AIM OF THE TASK
Read the data below line by line and copy each one with "heading" in it.

(Data records)
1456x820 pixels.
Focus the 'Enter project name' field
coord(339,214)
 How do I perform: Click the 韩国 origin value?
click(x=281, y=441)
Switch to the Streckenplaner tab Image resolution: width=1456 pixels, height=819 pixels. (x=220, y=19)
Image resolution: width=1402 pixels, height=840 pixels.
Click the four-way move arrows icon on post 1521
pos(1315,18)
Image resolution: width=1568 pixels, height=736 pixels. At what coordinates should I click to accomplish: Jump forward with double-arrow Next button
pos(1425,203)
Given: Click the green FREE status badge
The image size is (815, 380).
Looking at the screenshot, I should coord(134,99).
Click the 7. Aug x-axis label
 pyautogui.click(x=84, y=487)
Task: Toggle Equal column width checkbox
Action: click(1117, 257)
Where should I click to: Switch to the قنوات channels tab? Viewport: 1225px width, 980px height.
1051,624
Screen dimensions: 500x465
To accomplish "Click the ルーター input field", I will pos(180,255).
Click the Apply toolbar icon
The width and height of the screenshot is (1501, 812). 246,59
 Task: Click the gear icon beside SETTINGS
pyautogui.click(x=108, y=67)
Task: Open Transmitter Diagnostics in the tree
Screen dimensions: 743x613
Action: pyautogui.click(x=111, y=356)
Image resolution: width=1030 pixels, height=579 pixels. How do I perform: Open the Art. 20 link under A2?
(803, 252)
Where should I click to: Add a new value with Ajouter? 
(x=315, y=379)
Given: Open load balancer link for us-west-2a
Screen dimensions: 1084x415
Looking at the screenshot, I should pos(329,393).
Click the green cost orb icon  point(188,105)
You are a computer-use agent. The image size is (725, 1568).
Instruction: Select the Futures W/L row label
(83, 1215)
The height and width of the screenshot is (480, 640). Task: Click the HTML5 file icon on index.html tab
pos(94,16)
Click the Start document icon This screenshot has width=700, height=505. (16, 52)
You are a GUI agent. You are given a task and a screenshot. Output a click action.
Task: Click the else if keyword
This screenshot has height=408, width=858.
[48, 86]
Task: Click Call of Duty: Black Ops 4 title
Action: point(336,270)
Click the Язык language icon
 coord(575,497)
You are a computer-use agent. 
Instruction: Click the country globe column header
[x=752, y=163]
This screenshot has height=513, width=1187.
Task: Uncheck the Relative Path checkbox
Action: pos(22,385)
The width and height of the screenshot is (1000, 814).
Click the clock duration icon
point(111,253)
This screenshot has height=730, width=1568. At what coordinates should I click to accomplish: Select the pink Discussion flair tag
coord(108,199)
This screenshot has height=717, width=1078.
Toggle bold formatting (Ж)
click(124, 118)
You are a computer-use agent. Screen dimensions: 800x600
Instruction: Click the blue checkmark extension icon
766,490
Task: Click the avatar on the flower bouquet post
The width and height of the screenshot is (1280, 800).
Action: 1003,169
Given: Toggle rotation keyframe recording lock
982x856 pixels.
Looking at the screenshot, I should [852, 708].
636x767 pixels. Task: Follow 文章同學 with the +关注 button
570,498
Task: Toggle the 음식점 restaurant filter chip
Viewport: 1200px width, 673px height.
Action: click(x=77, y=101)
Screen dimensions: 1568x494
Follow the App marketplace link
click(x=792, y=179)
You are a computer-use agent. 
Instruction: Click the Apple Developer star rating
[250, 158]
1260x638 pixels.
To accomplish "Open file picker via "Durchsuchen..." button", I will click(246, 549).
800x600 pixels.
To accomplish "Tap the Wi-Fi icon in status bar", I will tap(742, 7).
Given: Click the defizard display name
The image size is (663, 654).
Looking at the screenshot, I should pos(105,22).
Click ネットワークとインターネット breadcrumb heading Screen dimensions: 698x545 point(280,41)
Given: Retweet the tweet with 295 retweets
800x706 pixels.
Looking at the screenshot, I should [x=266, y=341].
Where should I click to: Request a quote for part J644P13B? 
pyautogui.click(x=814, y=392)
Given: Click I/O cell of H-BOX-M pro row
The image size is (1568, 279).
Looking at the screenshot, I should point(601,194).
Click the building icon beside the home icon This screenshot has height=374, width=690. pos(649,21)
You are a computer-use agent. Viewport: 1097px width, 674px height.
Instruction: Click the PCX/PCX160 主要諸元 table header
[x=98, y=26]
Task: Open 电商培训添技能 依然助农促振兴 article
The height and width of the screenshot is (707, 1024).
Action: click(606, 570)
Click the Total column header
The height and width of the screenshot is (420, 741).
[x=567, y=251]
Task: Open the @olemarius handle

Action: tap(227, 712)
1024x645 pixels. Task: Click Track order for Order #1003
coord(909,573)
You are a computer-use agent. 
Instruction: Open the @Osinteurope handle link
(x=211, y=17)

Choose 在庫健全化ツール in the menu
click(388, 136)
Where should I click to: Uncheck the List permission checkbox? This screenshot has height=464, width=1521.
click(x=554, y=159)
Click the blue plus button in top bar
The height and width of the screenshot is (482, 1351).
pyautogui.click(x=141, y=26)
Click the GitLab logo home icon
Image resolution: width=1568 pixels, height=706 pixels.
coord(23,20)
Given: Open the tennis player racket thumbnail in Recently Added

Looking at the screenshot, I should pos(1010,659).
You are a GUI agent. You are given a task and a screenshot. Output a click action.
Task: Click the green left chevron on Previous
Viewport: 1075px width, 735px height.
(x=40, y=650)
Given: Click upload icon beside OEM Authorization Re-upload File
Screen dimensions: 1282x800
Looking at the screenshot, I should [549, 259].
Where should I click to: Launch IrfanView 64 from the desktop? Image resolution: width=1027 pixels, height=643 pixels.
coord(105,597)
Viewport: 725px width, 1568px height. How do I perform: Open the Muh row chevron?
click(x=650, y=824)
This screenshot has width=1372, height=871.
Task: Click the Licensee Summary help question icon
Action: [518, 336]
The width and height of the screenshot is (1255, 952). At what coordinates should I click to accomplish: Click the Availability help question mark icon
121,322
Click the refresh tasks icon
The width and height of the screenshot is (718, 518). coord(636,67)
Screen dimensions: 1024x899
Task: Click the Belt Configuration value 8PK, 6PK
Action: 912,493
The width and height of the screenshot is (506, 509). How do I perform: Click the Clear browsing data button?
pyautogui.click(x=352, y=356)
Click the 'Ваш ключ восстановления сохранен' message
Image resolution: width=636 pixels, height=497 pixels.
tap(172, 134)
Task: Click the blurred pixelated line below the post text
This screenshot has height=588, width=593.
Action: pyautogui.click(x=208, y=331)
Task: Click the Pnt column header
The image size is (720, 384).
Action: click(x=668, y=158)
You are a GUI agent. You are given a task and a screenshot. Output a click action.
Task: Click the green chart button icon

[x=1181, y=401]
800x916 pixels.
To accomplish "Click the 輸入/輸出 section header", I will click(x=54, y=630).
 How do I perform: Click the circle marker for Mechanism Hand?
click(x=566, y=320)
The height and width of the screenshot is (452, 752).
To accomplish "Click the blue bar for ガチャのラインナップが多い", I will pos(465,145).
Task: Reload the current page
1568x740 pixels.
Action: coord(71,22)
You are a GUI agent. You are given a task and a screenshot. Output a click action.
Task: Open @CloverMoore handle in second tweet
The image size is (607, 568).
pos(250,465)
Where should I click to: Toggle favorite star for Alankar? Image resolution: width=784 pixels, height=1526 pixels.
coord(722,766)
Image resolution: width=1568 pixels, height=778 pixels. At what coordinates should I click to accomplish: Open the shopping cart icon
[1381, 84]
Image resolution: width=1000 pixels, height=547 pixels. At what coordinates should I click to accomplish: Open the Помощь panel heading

REPLY
Click ネットワークとインターネット breadcrumb heading Screen dimensions: 698x545 point(280,41)
Image resolution: width=1000 pixels, height=547 pixels. At what coordinates should I click to accomplish: Open the Помощь panel heading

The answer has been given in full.